Descubren cómo generar energía con carbón sin quemarlo
Investigadores de la Universidad de Ohio han descubierto un nuevo proceso capaz de producir energía a partir de carbón sin quemarlo. Por tanto, con este proceso no se generaría ningún tipo de contaminación ni se contribuiría al cambio climático. El sistema ha sido bautizado como la técnica del carbón limpio.

Los científicos de la Universidad Estatal de Ohio que han hecho este descubrimiento han recibido cinco millones de dólares de ayuda del Gobierno federal de Estados Unidos. Han estado quince años trabajando en este proyecto.

Liang Shih-Fan, ingeniero químico y director del Laboratorio de Investigación del Carbón Limpio de la Universidad, califica el proceso como un nuevo proceso de conversión de energía. Él y su equipo han logrado liberar calor a partir de carbón sin quemarlo.

El proceso, al no quemar el combustible fósil, elimina el 99% de la contaminación de carbón, la fuente de energía que más contribuye al calentamiento global. La quema de carbón en las plantas de energía térmica produjeron alrededor de un tercio del total de las emisiones de dióxido de carbono en 2010 en Estados Unidos, unas 2,3 millones de toneladas de CO2, según datos de la Agencia de Protección Ambiental del país (EPA).

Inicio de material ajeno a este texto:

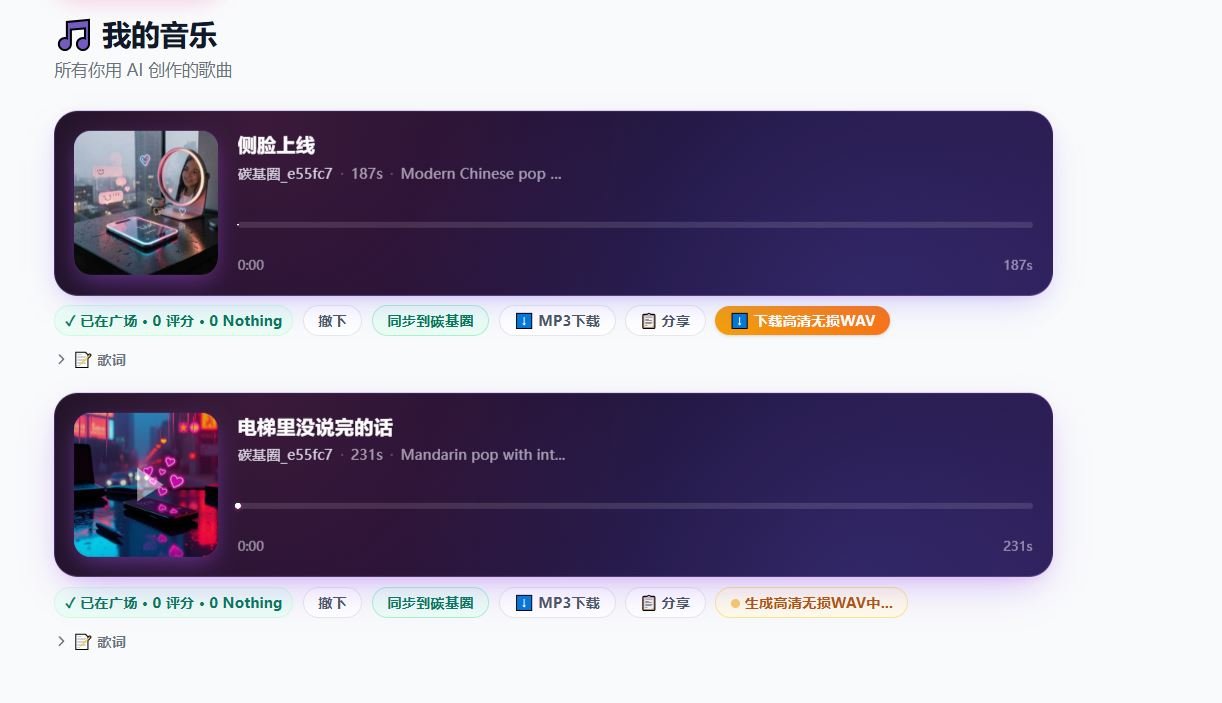Expand the 歌词 chevron under 侧脸上线
Viewport: 1222px width, 703px height.
[61, 360]
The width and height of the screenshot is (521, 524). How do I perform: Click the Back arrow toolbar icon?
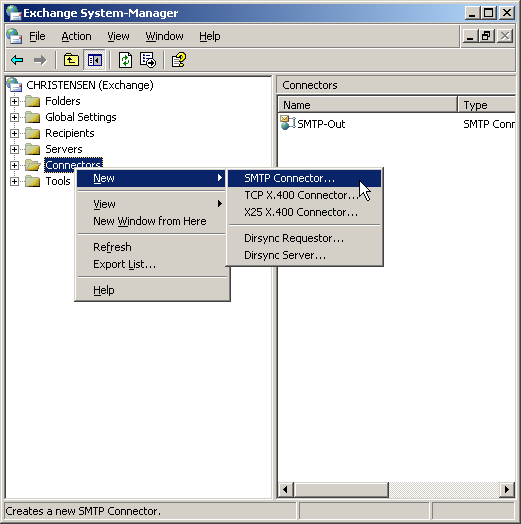(17, 60)
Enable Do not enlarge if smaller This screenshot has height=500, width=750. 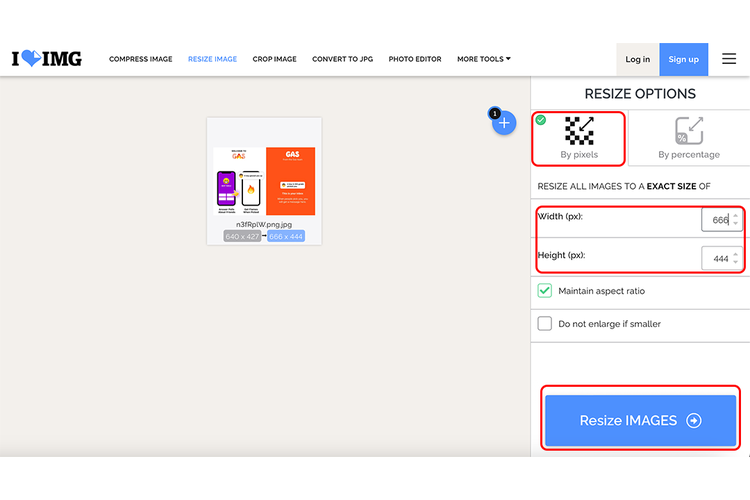click(x=545, y=324)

¿La solución al cambio climático?

La adaptación de las plantas al nuevo sistema sería costosa, pero disminuiría miles de millones de toneladas de CO2 y otros gases contaminantes, y, aún más importante, podría ser la solución casi definitiva al cambio climático.

Descubren cómo generar energía con carbón sin quemarlo
Simplificando la explicación, la combustión convencional de carbón es una reacción química que consume oxígeno y produce calor. Pero, desgraciadamente, también produce dióxido de carbono, que perjudica al medio ambiente.

El nuevo método utiliza gránulos de óxido de hierro en una cámara de oxígeno donde se produce la reacción. Esta pequeña cámara se calienta, pero los contaminantes no salen a la atmósfera. Los únicos residuos que se producen son agua y ceniza de carbón. No hay, por tanto, gases de efecto invernadero. Además, el metal del óxido de hierro puede ser reciclado.